Large Language Model-Assisted Cleaning of Report-Derived Labels in a Large-Scale Chest CT Dataset
Authors
Abstract
Purpose: To evaluate whether large language model (LLM)-assisted label cleaning can identify label-report discordance in CT-RATE, a large-scale public chest CT dataset. Materials and Methods: After report-level deduplication, 24,446 unique radiology reports were identified. Twelve reports were excluded from the primary GPT-5.4 analysis because of Microsoft Azure AI Foundry content-safety filtering, leaving 24,434 reports and 439,812 label instances across 18 abnormality categories. GPT-5.4-derived binary labels were generated from report text using structured JSON output and compared with existing CT-RATE labels. Discordant instances were adjudicated by radiologists. In addition, 100 randomly sampled reports were manually annotated to compare CT-RATE labels, individual LLM-derived labels, and multi-LLM majority-vote labels against radiologist-annotated reference labels.

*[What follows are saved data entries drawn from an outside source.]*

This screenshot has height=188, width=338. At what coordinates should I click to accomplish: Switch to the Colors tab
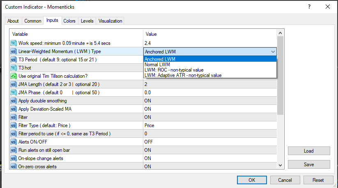click(x=69, y=21)
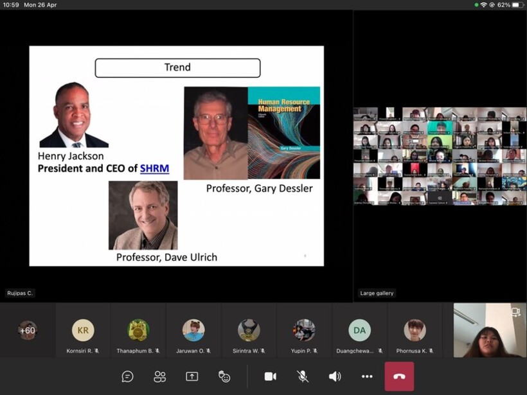
Task: Unmute the microphone
Action: [x=302, y=376]

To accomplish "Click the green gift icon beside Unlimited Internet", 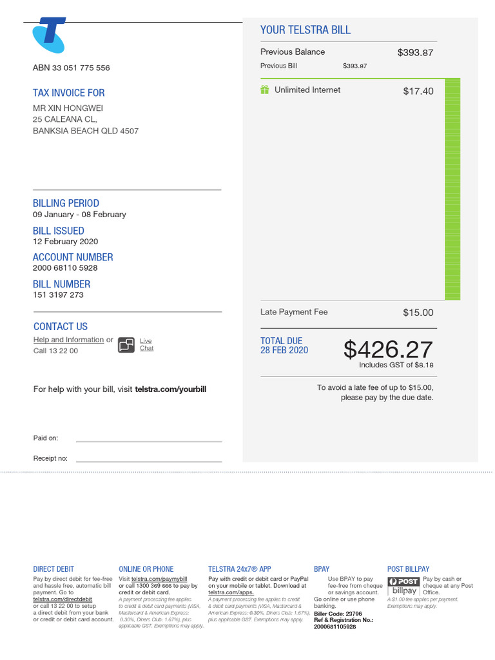I will (x=264, y=90).
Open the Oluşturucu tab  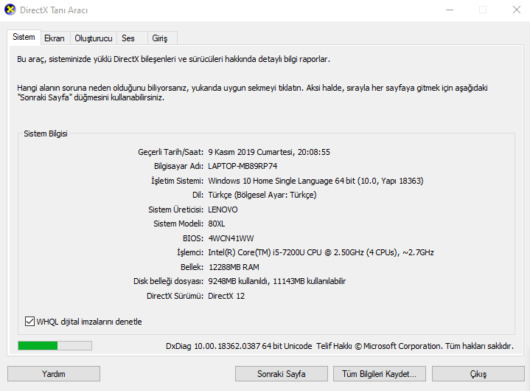[94, 38]
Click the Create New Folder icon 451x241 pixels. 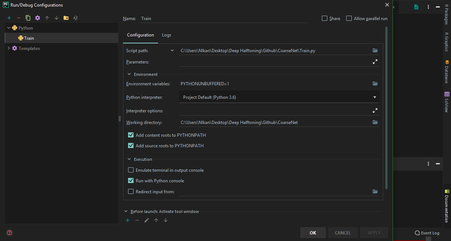tap(66, 18)
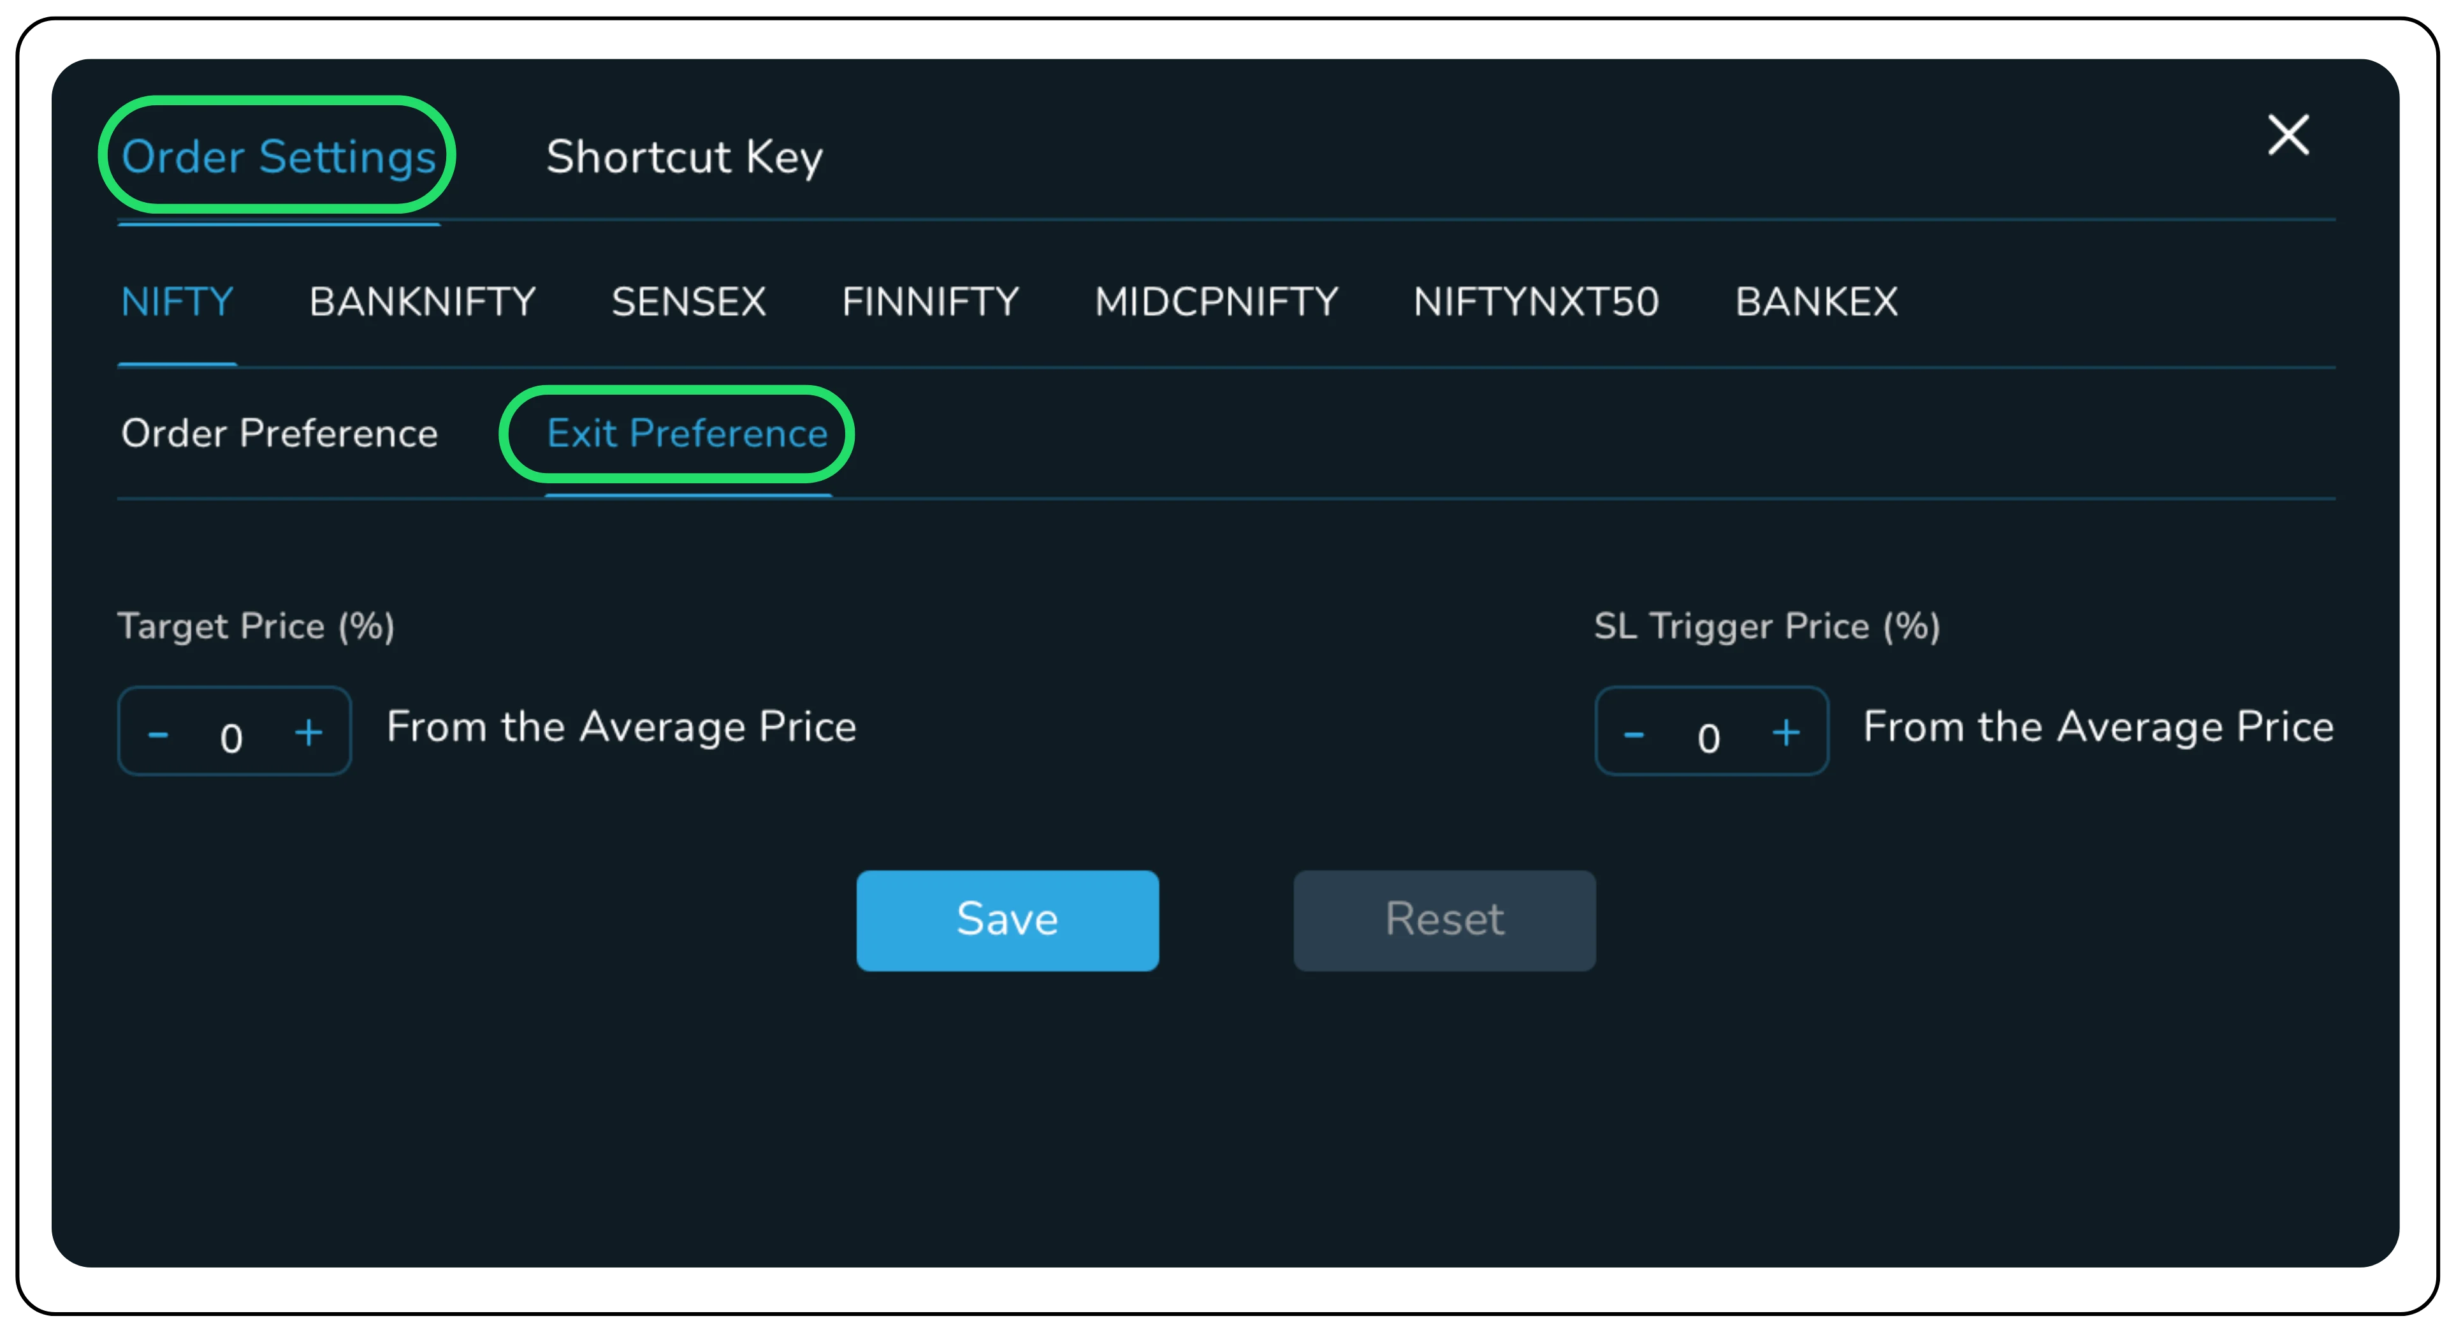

Results: Overall agreement between GPT-5.4-derived and CT-RATE labels was 96.4%, with Cohen's kappa of 0.884. Lymphadenopathy showed the lowest agreement and kappa. In discordance review, radiologist adjudication supported GPT-5.4-derived labels in 72 of 97 (74.2%) general discordant instances and 91 of 99 (91.9%) targeted lymphadenopathy discordant instances. Against radiologist-annotated reference labels, multi-LLM majority-vote labels achieved the highest label-macro-averaged F1 score and Cohen's kappa. Conclusion: LLM-assisted label cleaning identified clinically meaningful label-report discordance in CT-RATE and may support scalable quality improvement of public imaging datasets. The cleaned dataset will be made publicly available to support future research.